» **Task brief**: Write out exactly the lines from the one containing "Instruction: Open the 运行 menu in menu bar" through the last line of the records below, both included, and leave out any pictures.

***** Given data

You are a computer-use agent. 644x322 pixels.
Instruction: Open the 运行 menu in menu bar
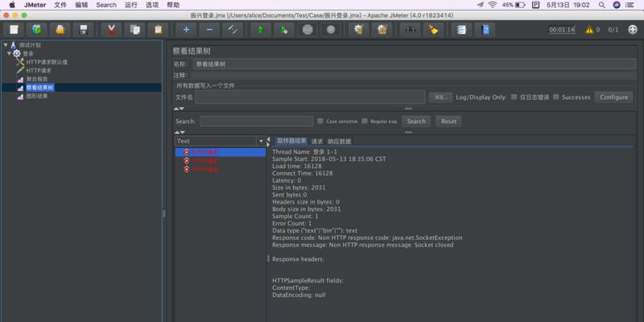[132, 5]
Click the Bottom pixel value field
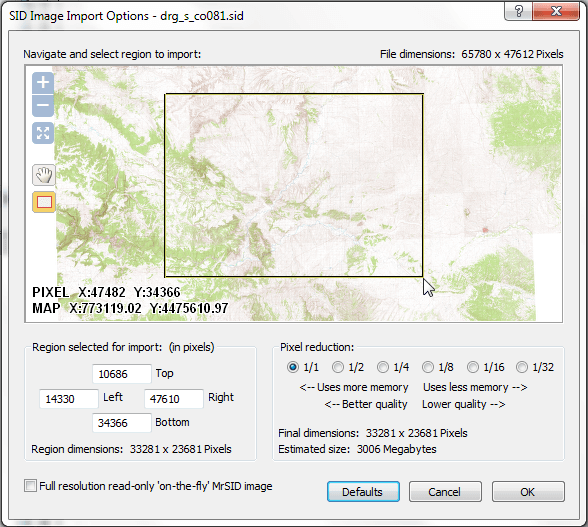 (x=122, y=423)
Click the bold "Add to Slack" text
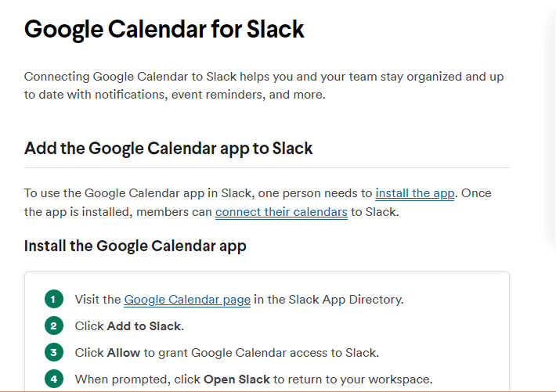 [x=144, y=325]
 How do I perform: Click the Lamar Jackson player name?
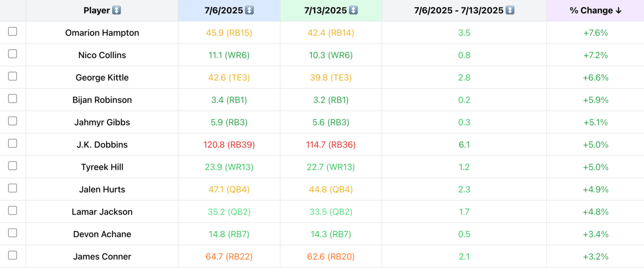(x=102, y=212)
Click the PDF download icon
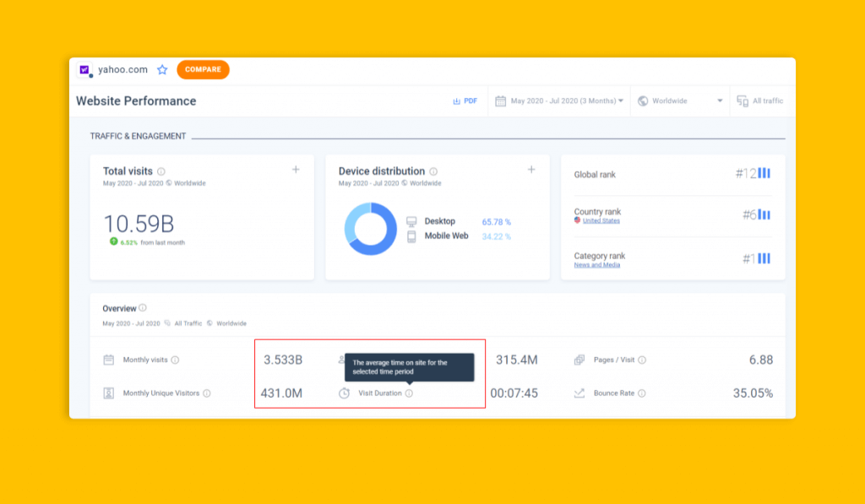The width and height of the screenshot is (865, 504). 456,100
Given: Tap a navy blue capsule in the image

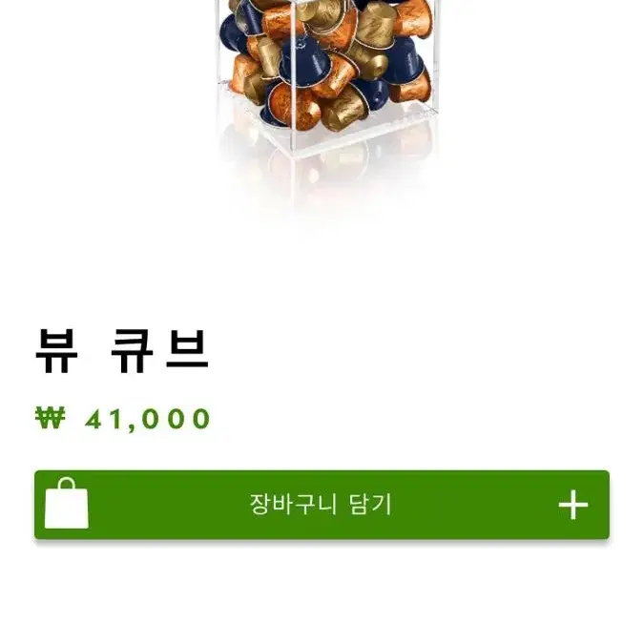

**********

» **The completed task**:
Instruction: Open the 运行 menu in menu bar
[132, 5]
Click the Bottom pixel value field
 (x=122, y=423)
Click the bold "Add to Slack" text
 [x=144, y=325]
 How do I perform: Click the Lamar Jackson player name?
(x=102, y=212)
Click the PDF download icon
The width and height of the screenshot is (865, 504). 456,100
Given: Tap a navy blue capsule in the image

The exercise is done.